ETFs focused on Chinese equities delivered the biggest returns in the first half of the year, according to ETF.com data.
“The strong performance was largely tied to a reform-minded government that has shown itself committed to do whatever it takes to grow and open up the stock market,” writes Cinthia Murphy in a ETF.com report.
ETF.com, which just released its June Midyear 2015 ETF fund flows data, reports that midyear ETF inflows set a new record of $101 billion. The data showed total U.S.-listed ETF assets stood at $2.118 trillion at the end of June—6% higher than at the end of 2014 and 14% higher than a year ago.

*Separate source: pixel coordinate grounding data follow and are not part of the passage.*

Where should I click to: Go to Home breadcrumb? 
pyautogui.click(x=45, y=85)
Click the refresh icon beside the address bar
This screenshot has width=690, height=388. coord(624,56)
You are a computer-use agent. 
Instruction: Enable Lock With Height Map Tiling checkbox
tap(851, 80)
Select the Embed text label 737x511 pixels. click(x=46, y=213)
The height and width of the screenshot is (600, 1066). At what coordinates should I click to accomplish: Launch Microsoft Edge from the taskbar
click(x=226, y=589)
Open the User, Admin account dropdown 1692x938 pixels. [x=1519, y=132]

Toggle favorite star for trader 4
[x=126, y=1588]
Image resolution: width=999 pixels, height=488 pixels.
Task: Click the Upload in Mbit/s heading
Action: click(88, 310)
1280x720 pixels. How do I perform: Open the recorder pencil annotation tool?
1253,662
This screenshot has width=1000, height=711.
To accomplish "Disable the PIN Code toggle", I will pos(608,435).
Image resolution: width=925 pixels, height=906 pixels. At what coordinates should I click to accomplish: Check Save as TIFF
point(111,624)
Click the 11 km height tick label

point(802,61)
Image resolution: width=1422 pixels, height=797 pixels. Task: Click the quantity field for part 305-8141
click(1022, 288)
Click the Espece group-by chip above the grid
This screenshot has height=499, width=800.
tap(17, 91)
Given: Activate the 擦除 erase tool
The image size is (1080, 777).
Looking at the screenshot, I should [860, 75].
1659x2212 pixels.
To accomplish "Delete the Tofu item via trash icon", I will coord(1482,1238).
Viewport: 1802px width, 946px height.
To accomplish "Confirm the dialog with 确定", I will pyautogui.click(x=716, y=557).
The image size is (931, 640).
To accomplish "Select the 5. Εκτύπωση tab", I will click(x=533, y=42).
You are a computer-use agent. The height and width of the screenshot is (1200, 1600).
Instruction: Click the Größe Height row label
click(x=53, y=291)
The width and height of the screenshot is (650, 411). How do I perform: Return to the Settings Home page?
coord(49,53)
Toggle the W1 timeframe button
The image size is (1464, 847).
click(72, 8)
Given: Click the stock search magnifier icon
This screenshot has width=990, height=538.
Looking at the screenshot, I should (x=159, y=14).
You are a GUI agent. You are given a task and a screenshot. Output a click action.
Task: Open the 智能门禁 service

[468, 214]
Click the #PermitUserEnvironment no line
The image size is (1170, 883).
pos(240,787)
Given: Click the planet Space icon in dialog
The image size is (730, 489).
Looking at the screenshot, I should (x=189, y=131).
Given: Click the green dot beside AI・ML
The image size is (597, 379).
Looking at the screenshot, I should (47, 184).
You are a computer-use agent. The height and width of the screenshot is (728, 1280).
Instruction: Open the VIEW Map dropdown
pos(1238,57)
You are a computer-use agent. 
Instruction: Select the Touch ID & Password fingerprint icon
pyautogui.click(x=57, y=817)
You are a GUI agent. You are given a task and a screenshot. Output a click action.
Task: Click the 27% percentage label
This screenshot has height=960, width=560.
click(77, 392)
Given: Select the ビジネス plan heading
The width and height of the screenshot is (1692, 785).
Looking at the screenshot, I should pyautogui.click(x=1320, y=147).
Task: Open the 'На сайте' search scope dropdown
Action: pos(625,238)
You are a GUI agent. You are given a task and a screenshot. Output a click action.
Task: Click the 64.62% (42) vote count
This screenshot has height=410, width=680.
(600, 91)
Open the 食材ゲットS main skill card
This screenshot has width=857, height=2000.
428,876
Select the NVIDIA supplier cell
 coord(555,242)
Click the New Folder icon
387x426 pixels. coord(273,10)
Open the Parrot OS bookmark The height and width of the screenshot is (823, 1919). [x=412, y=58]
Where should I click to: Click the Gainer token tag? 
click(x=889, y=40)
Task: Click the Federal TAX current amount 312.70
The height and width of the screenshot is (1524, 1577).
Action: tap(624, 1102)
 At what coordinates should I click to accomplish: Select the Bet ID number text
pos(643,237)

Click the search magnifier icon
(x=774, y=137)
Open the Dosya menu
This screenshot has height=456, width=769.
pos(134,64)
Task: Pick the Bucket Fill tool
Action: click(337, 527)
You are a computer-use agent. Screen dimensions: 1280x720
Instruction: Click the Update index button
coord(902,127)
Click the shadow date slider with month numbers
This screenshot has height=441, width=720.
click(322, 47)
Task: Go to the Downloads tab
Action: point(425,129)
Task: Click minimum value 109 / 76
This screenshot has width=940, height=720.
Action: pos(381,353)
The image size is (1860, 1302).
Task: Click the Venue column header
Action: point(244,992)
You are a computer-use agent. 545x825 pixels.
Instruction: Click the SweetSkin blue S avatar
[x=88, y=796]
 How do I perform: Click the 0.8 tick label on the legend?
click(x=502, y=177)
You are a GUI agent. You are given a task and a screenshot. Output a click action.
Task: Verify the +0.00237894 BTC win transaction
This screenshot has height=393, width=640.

The big recipients of fund flows were international equities, and in particular currency-hedged strategies. The most popular ETF following that strategy has been the eurozone-focused WisdomTree Europe Hedged Equity Fund (HEDJ), which ETF.com reports has attracted $14 billion this year, bringing HEDJ’s total assets to almost $20 billion.
Performance-wise, the first half of the year went well for funds invested in mainland China equities.
Both the Market Vectors ChinaAMC SME-ChiNext ETF (CNXT), which targets 100 of the largest stocks listed on Shenzhen’s SME and ChiNext Boards, and the Deutsche X-trackers Harvest CSI 500 China-A Shares Small Cap ETF (ASHS), which tracks an index of 500 Chinese small-cap companies listed on the Shanghai and Shenzhen stock exchanges, topped the list performance-wise.